3 Reasons Depression is Different in Men
Some men find it difficult to recognize and communicate symptoms of depression
From an early age, males are discouraged from talking about feelings. Through lack of practice, some men will have a smaller emotional vocabulary and will struggle to identify and fine-tune their emotions. This can lead to perceiving symptoms such as tiredness, low energy and irritability as signs of a physical illness. Men are also more likely to describe themselves as feeling stressed or overwhelmed than withdrawn or hopeless.
Masculine norms discourage asking for help
Stereotypical male traits such as self-reliance, stoicism, strength and confidence can backfire if stubbornly obeyed. When men believe that asking for help will threaten their masculinity, they are more likely to struggle alone. Depressive symptoms can then progress and become difficult to hide, leading some to isolate themselves to avoid appearing weak. Such attitudes can prevent men from receiving legitimate assistance.
Men are more likely to engage in unhelpful coping strategies
Driven by the societal pressures to appear resilient and tough, some men will turn to unhelpful coping strategies. These include over indulging in alcohol to unwind, disengaging from family or friends, and exercising or working to excess. There is also strong evidence that men who are developing depression will engage in heated arguments with angry outbursts. In fact, a recently developed assessment of male depression specifically asks about having a short fuse, yelling and smashing things, drinking alcohol, working more and wanting more sex.
In summary, when there are symptoms of depression, men are less likely to recognize there is a problem, less likely to seek help and more likely to try and cope in unhelpful ways.

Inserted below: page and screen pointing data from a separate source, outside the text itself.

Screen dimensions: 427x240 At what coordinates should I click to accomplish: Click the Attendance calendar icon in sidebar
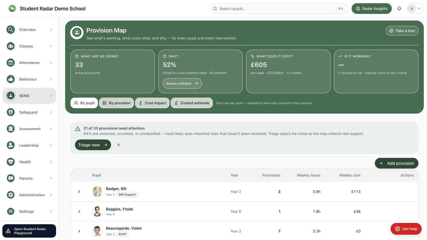[11, 63]
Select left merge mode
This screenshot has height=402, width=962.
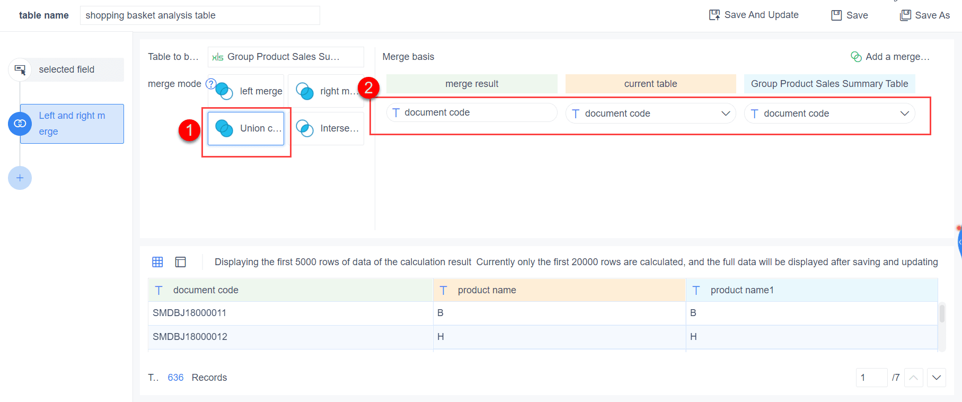(x=246, y=91)
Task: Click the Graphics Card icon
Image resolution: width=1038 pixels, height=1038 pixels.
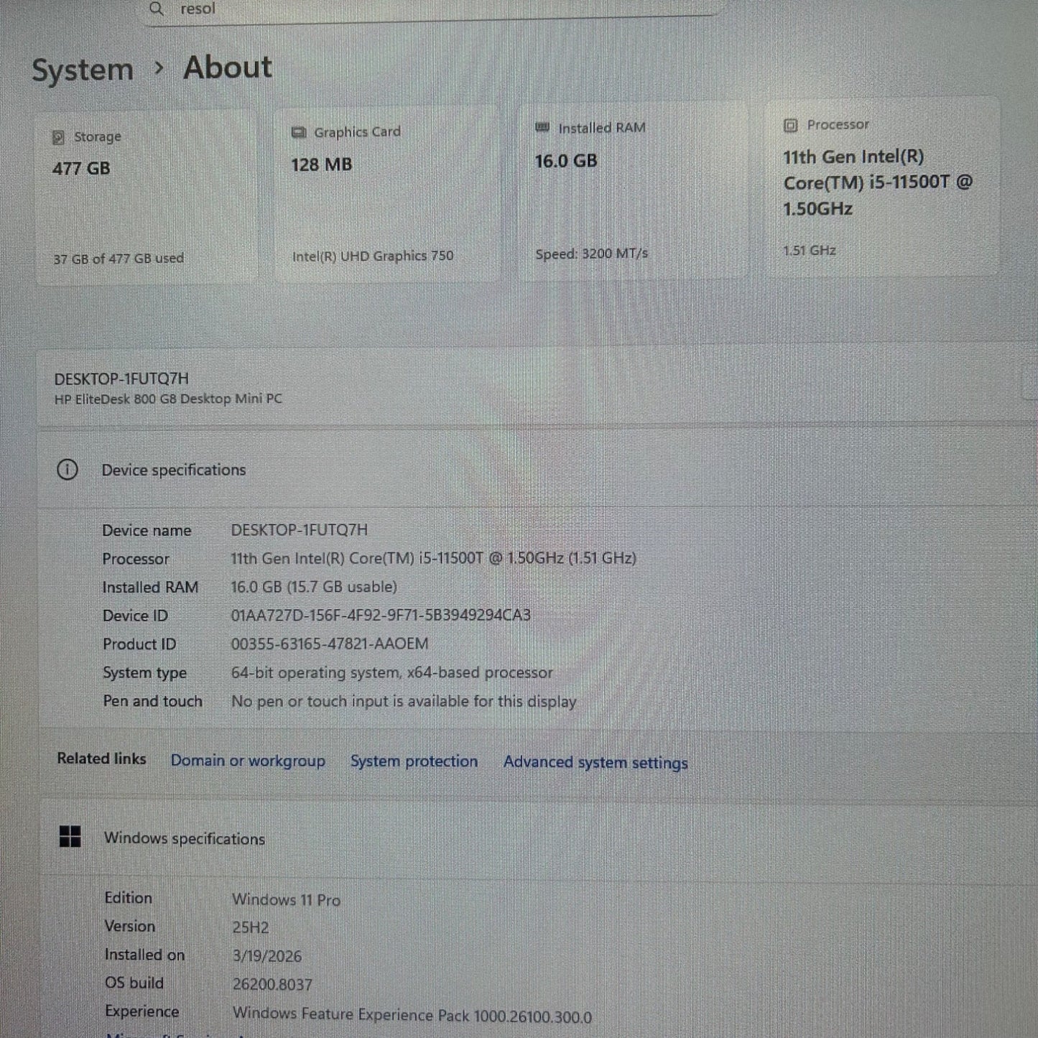Action: [299, 131]
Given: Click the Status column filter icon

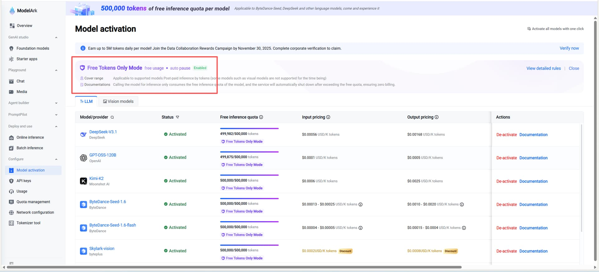Looking at the screenshot, I should (178, 117).
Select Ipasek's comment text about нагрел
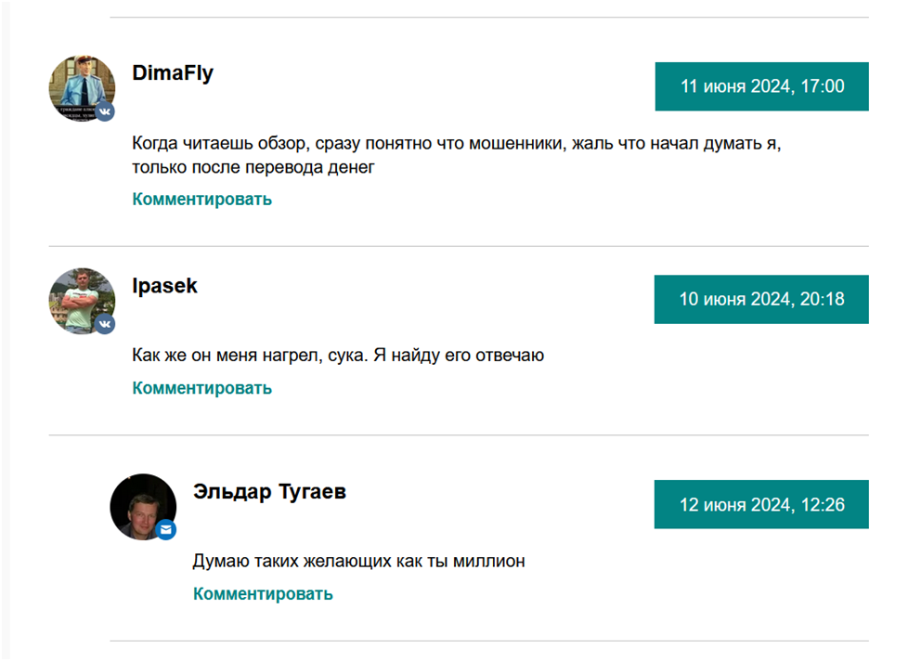The width and height of the screenshot is (908, 661). 340,355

Dealing with Depression and Anger Head-On
If you or someone you know are showing signs of depression as discussed above, it’s important to not get hung up on labels. Whether you call it stress, feeling overwhelmed, or depressed, it doesn’t matter.

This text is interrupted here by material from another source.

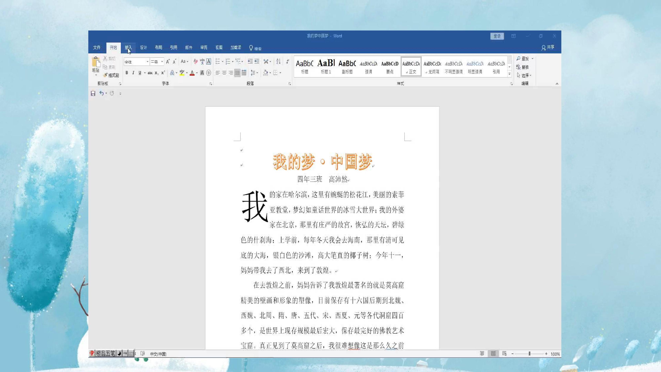Toggle Italic formatting
Image resolution: width=661 pixels, height=372 pixels.
tap(133, 73)
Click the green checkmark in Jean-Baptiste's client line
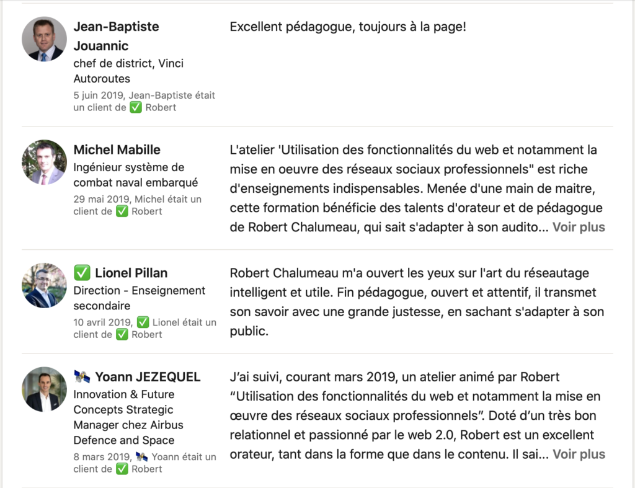The width and height of the screenshot is (635, 488). point(136,107)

Depression is not just about feeling sad and useless. The signs could include having a shorter fuse, drinking excessively, working more, increased marital conflict or feeling tired all the time. These symptoms are like a “check engine” light in your car. It’s important that you heed the warning. The sooner you decide to do something, the sooner you can develop a plan. An appointment with a physician or someone specializing in depression therapy can help point you in the right direction. With an action-based treatment plan you can be helped to regain control of your symptoms.